But how good is Hersh's word? His record doesn't inspire confidence. In 1986 he published a book suggesting that the Soviets shot down a South Korean airliner because they mistook it for a U.S. spy plane — a claim debunked by the opening of Soviet archives. In 1997 he published a book full of nasty allegations about John F. Kennedy that was widely panned. As part of that project he tried to peddle a documentary based on forged documents.

Few facts in Hersh's stories are checkable by an outsider, but, of those that are, a number turn out to be false. In November 2001, he claimed that 16 AC-130 gunships participated in a raid (a "near disaster") on Mullah Mohammed Omar's compound in Afghanistan. There were only nine AC-130s in the entire region, and they are never used more than one or two at a time. In a story in October 2001, he claimed that Predator drones cost $40 million; the actual price tag is $2.5 million. In the latest article, he says two Pentagon policy officials would be in the "chain of command" for covert operations; the actual chain of command runs from the secretary of Defense to military commanders in the field.
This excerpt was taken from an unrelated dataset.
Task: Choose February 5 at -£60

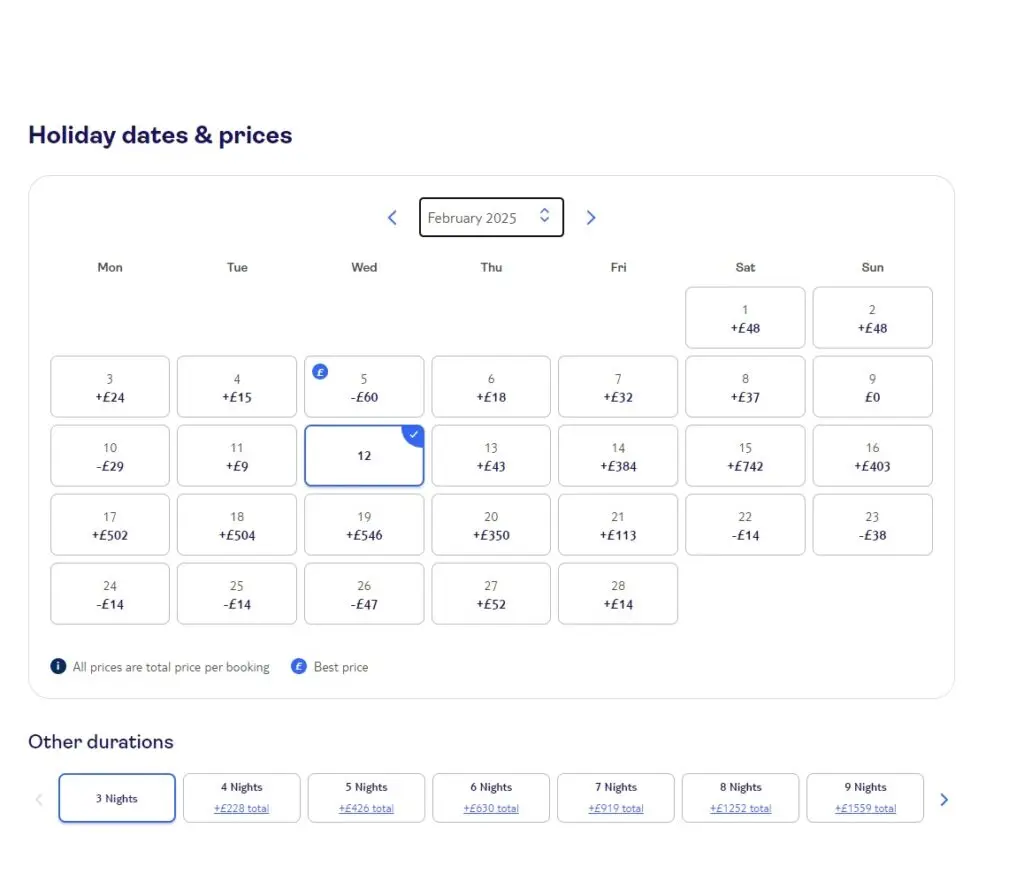Action: point(364,387)
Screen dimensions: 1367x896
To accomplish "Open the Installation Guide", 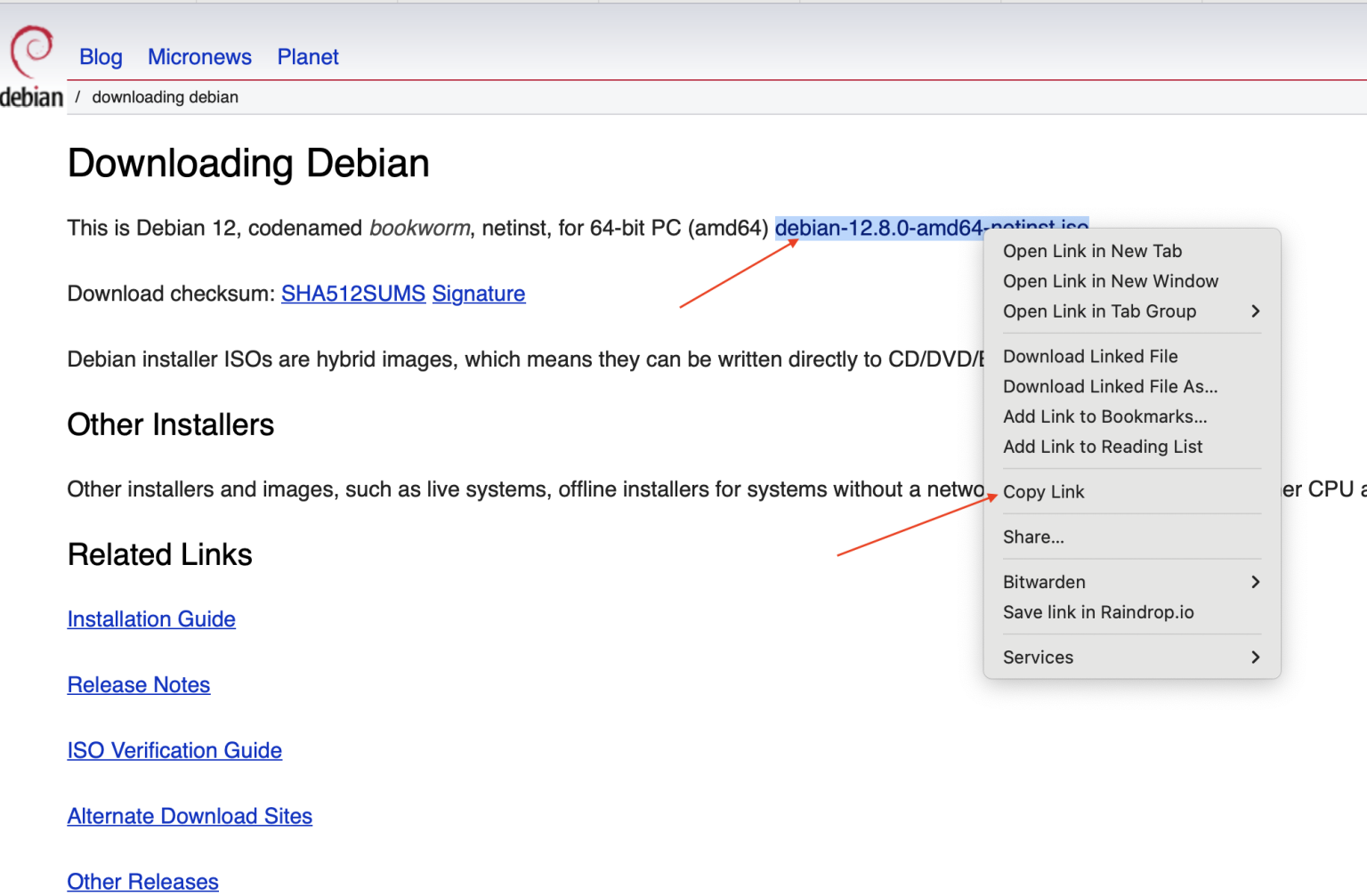I will pyautogui.click(x=151, y=619).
OK, anyone can make a mistake, but all of Hersh's errors run in one direction: toward making the U.S. government look bad. His November 2001 article included a quote, hilarious in retrospect, from "one officer" who claimed, "This is no war for Special Operations." That ran a month before special operators toppled the Taliban. The April 7, 2001, issue of the New Yorker contained his article quoting a "former intelligence official" who said of the invasion of Iraq, "It's a stalemate now." Two days later, Baghdad fell.
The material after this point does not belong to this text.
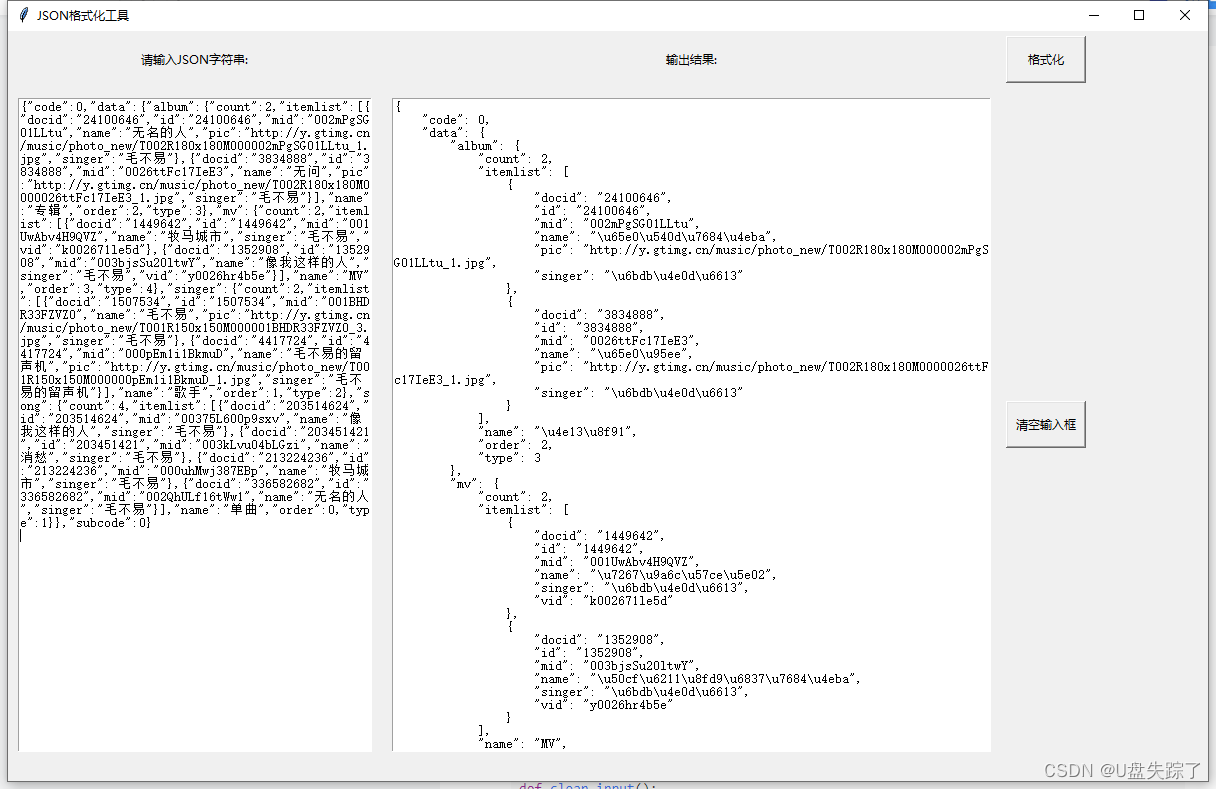The height and width of the screenshot is (789, 1216).
Task: Click the CSDN watermark link at bottom right
Action: [x=1125, y=770]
Hersh's credibility may not be zero, but it's pretty close.

And speaking of bad journalism, I had an exchange with a reader in the comments the other day that got me thinking. Whenever you cite anything from the Washington Times, you can be sure to get some lefty going on about the nuttiness of Rev. Moon, who owns the paper. Now, OK, Moon is nuts. But I really don't see what that has to do with the day-to-day operations of the Washington Times. I've certainly never heard of Moon getting involved in daily editorial decisions. Instead, it seems more like an effort to just wish away everything unpleasant reported by the Times: "Moon, Moon, Moon, I'm not listening . . . "

Don't get me wrong: I don't think the Washington Times is the greatest of newspapers; if you ranked the major dailies of national visibility in terms of credibility, I probably wouldn't rank it in the top half. But that record of credibility is based on the work of each paper's reporters and editors, not ad hominem attacks on the ownership.

What's funny about this is that the folks who rag on Moon never seem too interested in, say, the politics of the New York Times' ownership. Or CNN, which was founded and long run by Ted Turner. You want nuts? Turner's got an endless supply, witness his latest tirade as just the latest . . . Turner spoke at my law school graduation, and he was either drunk, off his meds or both, going on and on about how "we should never have split the atom. Those are dangerous little buggers" and similar rants. Certainly, Turner's left-leaning politics are no secret. At the end of the day, though, CNN, like other news outlets - and like the likes of Seymour Hersh - should be judged by the news it produces and the people who produce it. Just give the Washington Times the same respect.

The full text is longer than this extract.